» **ЦИТИРУЕМЫЙ ТЕКСТ**

* * *

Пришед в оную, говорим, что француз вступил в Москву и застал нас в Арсенале и каким образом спаслись, но нам не хотели верить, а говорили, что это шла наша армия; но, вышед на двор, уверились в истине наших слов, увидя, как проходила французская армия с обнаженными саблями, и бывши очевидными зрителями, как одного русского солдата изрубили на улице против церкви Всех Святых, что на Куличках; итак, мы, избавившись от одной опасности, ожидали следующей, не зная, что с нами последует; наконец, все улицы и переулки были заняты французами, и поставлены на каждом перекрестке караулы.
Тут начали они скакать взад и вперед, делая саблями разные движения, что приводило нас в пущий страх; в сумерки зажгли в городе ряды и еще во многих местах по Москве; в полночь все пустились на грабеж. Во втором часу и к нам пожаловали 5 человек с 10 лошадьми; остановившись на дворе и разложив огонь, пришли к дверям, зачали стучать; но, видя, что долго не отпирают, изломали двери и пожаловали в покои, сначала стали просить из съестного: хлеба, масла, яиц, сыра, вина и для лошадей сена, и, как все это было выполнено, зачали варить себе ужин.
Поевши, двоих оставили у лошадей, а трое пошли по комнатам, начали обыскивать с ног до головы и ломать кладовые и сундуки; которое получше и полегче – брали, а прочее бросали; со мною было только ассигнациями 75 руб. (а прочие оставались на квартире) да серебром рублей 30; ассигнации до их приходу, когда еще начали стучаться, отдал я дворецкому, чтоб с их деньгами спрятать, и они были спрятаны под кирпичи, а серебро оставил при себе, опасаясь, чтоб не стали мучить.

* * *

» **ЗАДАНИЕ 1**
Назовите всё съестное, которое французы сначала попросили у хозяев, согласно отрывку о французах в Москве.

» **НАБОР ЗАПИСЕЙ**

* * *

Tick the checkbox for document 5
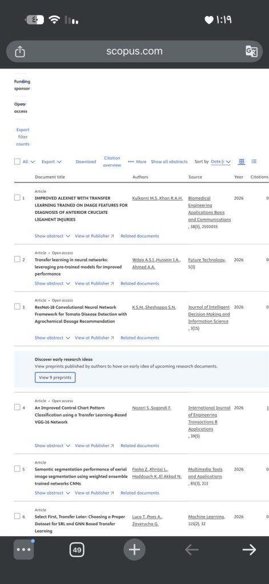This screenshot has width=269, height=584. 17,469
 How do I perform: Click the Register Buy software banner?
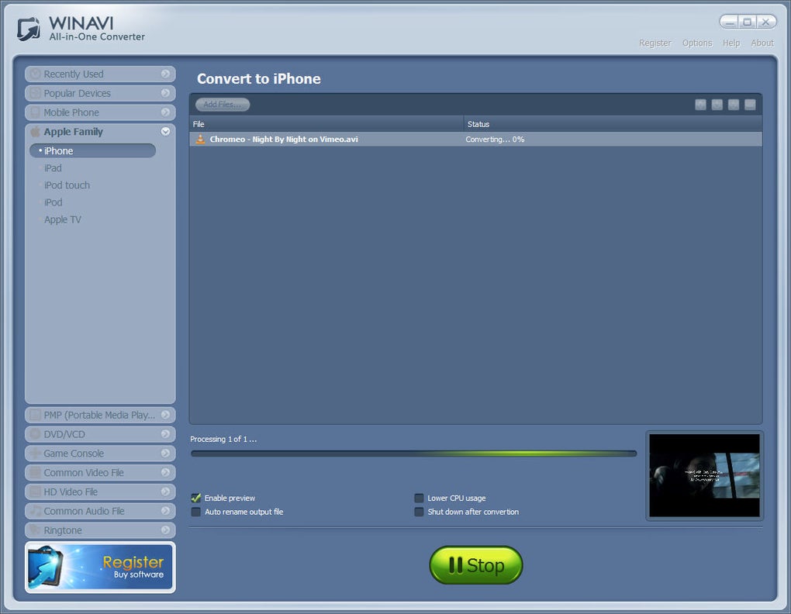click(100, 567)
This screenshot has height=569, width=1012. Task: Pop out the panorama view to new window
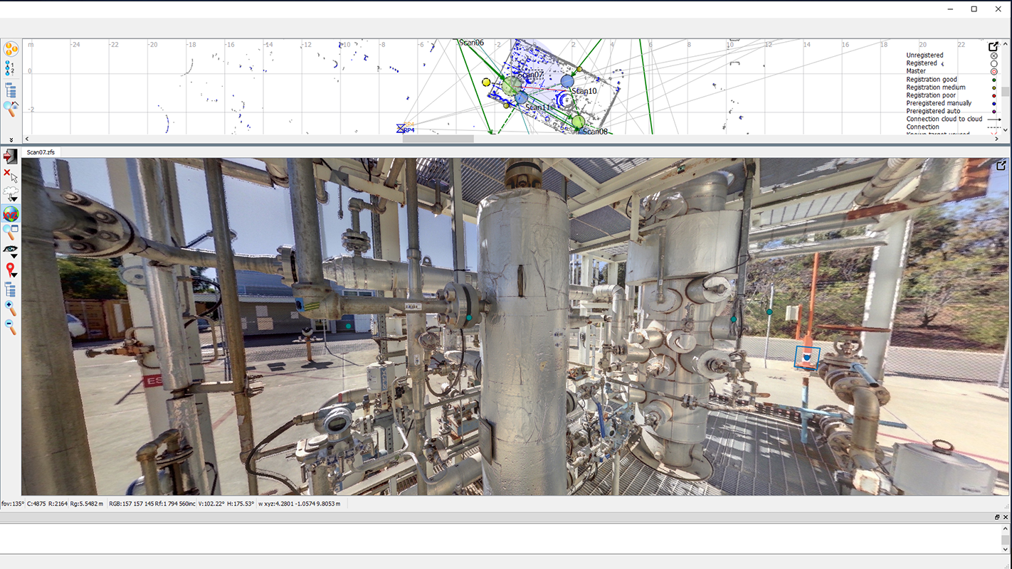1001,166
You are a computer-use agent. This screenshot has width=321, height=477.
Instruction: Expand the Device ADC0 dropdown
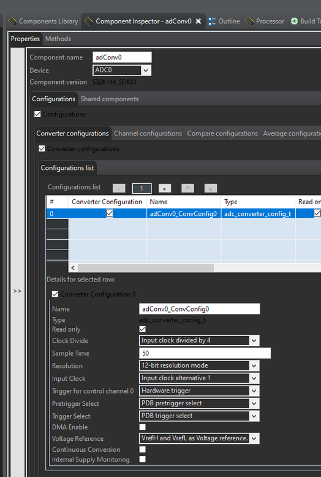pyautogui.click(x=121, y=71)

* * *

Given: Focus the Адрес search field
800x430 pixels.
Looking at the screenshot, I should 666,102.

* * *

» **ЗАДАНИЕ 2**
Воспроизведите без изменений строки записей, начиная со строки, содержащей «Given: Focus the Адрес search field», и заканчивая строкой, содержащей «Looking at the screenshot, I should 666,102.».

» **ОТВЕТ К ЗАДАНИЮ 1**
Хлеб, масло, яйца, сыр, вино.

» **ОТВЕТ К ЗАДАНИЮ 2**
Given: Focus the Адрес search field
800x430 pixels.
Looking at the screenshot, I should 666,102.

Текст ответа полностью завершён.